Ecological processes governing the assembly of bacterial communities.

The beta nearest-taxon index (βNTI) was used to provide deep insight into the potential roles of deterministic and stochastic processes in governing bacterial community assembly. The result showed a distance-dependent variation in the relative influence of deterministic and stochastic processes: the assembly of bacterial communities shifted from stochasticity in the S-N sediments (|βNTI| < 2 [i.e., −2 < βNTI < 2]) to strong variable selection in the S-M sediments (βNTI > 2) and then to strong homogeneous selection in the S-F sediments (βNTI < −2). We further quantified the relative contributions of major ecological processes that structure the bacterial community in the sediments. Generally, homogeneous selection was obviously increased for structuring the bacterial community assembly along the distance to the water-land junction and was highest in the S-F sediments (52.6%) (Fig. 6). In contrast, the importance of dispersal limitation and variable selection processes exhibited an opposite pattern: they were lowest in the S-F sediments (9.5% and 6.8%, respectively) (Fig. 6).
FIG 6
FIG 6 Summary of ecological processes that govern the bacterial community assembly of each sediment transect. Percentages are given for the relative contribution of each process to the community assembly, as indicated by different colors. See Table 1 for transect notation.

DISCUSSION

Sediment bacterial diversity varies with distance to the water-land junction.

Based on the space-for-time assumption, we would expect that diversity would typically increase from early to late stages of succession due to an increase in potential niches, resource diversity and availability, and habitat heterogeneity. In this study, the bacterial α-diversity values (evenness and Shannon index) were significantly lower in the S-N sediments, which were bare (see Fig. S1 in the supplemental material), while they were significantly correlated with OC, ammonia, AP, and TN (Fig. 2). It may have been the case that plant richness was a key factor. Higher plant richness is normally connected with higher plant productivity because of niche complementarity and more resource supply, resulting in increases in the nutrient pools that are available to bacteria, which favor higher bacterial diversity (21). The specific rhizosphere bacteria and symbiotic bacteria that benefited from denser vegetation litter and/or root exudates could also boost bacterial diversity (21). In addition, the bacterial diversities of S-M and S-F sediments differed from each other (Fig. 3; Fig. S1). Scirpus mariqueter and Phragmites australis were functionally different, with different growth habits and resource use strategies, which led to differences in the sediment environments and bacterial communities.
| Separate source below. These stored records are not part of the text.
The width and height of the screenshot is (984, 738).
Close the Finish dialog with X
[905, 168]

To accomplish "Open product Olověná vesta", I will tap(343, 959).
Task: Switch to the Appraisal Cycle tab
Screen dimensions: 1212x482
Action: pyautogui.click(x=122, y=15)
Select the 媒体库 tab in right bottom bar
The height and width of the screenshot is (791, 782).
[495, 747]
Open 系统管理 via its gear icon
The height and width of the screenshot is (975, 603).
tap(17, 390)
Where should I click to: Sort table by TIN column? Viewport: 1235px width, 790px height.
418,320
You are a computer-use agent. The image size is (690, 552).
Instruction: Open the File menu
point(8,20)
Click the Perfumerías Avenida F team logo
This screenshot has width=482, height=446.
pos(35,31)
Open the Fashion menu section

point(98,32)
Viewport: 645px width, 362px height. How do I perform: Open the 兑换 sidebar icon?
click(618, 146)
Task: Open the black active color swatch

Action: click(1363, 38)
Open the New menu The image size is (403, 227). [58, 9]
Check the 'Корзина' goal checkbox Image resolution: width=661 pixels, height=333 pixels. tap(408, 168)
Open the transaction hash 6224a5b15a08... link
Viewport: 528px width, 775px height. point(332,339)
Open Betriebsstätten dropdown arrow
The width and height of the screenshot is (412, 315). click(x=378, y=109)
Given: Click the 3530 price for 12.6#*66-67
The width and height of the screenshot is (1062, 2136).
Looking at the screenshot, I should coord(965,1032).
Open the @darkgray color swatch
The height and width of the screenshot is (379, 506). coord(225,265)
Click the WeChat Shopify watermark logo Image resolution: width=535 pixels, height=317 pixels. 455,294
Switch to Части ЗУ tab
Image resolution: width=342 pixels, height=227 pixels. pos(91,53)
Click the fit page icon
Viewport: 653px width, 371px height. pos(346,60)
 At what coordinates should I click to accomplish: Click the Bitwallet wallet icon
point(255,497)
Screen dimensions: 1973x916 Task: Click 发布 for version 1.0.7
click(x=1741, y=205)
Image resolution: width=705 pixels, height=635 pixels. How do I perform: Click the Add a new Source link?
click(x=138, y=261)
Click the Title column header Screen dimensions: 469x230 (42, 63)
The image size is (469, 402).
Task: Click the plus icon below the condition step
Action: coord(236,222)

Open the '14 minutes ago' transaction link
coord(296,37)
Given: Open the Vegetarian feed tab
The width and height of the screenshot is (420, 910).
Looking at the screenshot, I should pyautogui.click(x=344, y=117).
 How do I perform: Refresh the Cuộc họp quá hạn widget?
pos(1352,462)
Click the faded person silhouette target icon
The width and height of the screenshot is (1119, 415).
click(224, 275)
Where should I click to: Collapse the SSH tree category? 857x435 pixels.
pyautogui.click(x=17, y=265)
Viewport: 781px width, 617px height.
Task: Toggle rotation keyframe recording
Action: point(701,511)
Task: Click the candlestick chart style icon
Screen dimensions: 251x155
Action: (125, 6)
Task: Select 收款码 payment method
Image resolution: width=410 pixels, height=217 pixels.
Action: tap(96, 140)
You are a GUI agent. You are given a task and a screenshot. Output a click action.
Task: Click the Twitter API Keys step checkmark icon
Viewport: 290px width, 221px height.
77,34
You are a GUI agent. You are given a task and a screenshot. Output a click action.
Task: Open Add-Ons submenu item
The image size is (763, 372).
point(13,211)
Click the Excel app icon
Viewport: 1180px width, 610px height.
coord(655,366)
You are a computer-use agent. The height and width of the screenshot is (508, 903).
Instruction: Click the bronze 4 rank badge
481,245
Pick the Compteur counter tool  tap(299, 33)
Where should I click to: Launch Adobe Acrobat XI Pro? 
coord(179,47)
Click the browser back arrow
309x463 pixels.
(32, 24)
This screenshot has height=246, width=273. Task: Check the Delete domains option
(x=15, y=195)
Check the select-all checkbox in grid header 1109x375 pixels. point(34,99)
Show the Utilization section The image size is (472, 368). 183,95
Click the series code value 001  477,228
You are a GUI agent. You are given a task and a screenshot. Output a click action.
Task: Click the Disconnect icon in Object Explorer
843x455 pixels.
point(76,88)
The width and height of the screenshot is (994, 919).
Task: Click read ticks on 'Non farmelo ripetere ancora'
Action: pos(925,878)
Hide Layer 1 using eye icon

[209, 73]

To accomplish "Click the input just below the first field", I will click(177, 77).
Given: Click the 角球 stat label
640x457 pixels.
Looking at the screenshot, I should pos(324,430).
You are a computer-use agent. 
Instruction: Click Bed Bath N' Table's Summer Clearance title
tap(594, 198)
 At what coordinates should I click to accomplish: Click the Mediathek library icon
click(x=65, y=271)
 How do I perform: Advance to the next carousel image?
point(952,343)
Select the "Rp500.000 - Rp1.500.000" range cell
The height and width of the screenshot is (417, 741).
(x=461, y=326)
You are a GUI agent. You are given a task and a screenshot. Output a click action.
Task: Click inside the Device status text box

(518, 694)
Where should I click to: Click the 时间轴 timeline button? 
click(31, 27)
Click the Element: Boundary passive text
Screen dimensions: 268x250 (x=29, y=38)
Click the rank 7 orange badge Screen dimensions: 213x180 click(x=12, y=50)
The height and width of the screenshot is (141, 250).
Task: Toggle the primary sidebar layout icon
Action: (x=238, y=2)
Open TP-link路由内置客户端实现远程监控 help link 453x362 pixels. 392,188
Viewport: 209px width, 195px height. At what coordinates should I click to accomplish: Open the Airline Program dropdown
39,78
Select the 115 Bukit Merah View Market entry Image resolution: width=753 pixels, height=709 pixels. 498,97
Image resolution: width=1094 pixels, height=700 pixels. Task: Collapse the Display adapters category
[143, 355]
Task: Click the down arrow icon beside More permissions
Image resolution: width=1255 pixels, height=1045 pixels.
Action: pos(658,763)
Dominant bacterial assemblages are altered with distinct habitats.

The bacterial communities in this region were mainly dominated by Gammaproteobacteria, Deltaproteobacteria, and Chloroflexi (Fig. S2), which were also dominant in the sediment of Pearl Estuary (22). Additionally, distinct bacterial community compositions were observed among sediment transects (Fig. 4). Thiotrichaceae (OTU13), Hydrogenophilaceae (OTU160 and OTU5), Ectothiorhodospiraceae (OTU6), and Desulfobulbaceae (OTU1), which have received much attention due to their wide distribution and critical role in sulfur cycles, were more abundant in the S-N sediments (Fig. 4). Sulfur-oxidizing bacteria (SOB) and sulfate-reducing bacteria (SRB) were considered to be coabundant in coastal sediments (22). Moreover, many SRB were observed to couple with each other; they may collaborate to perform the same process (22, 23). The JTB255 marine benthic group (JTB255-MBG), which represents one of the core groups of the global sediment microbiome (24), was more abundant in the S-M sediments (Fig. 4). So far, the exact environmental function of the JTB255-MBG is unknown. A recent study indicated that the JTB255-MBG might play a significant role in dark carbon fixation in coastal surface sediments (25). According to Fig. S3, we suspect that its abundance is related to the sediment EC value. The OTUs (OTU9, OTU23, OTU5, and OTU190) affiliated with Anaerolineaceae were more abundant in the S-F sediments, which is consistent with previous results showing that soil in the Phragmites australis zone harbored more Anaerolineaceae (26). Anaerolineaceae, as the representative group of the Chloroflexi, could degrade carbohydrates and other cellular materials (e.g., amino acids) (27). The plant litter of Phragmites australis contained higher contents of cellulose and lignin, which may account for the relatively high relative abundance of Anaerolineaceae. They would potentially weaken mineralization and accelerate humification, resulting in higher contents of soil organic carbon, which would stimulate plant growth in turn (28). In addition, The OTU affiliated with Geobacteraceae was also more abundant in the S-F sediments (Fig. 4). Geobacteraceae have been reported to be involved in Fe(III) reduction in sedimentary environments (29, 30). The presence of Phragmites australis could change the redox characteristics of the sediments and contribute to the processes of iron oxidation and reduction (31, 32).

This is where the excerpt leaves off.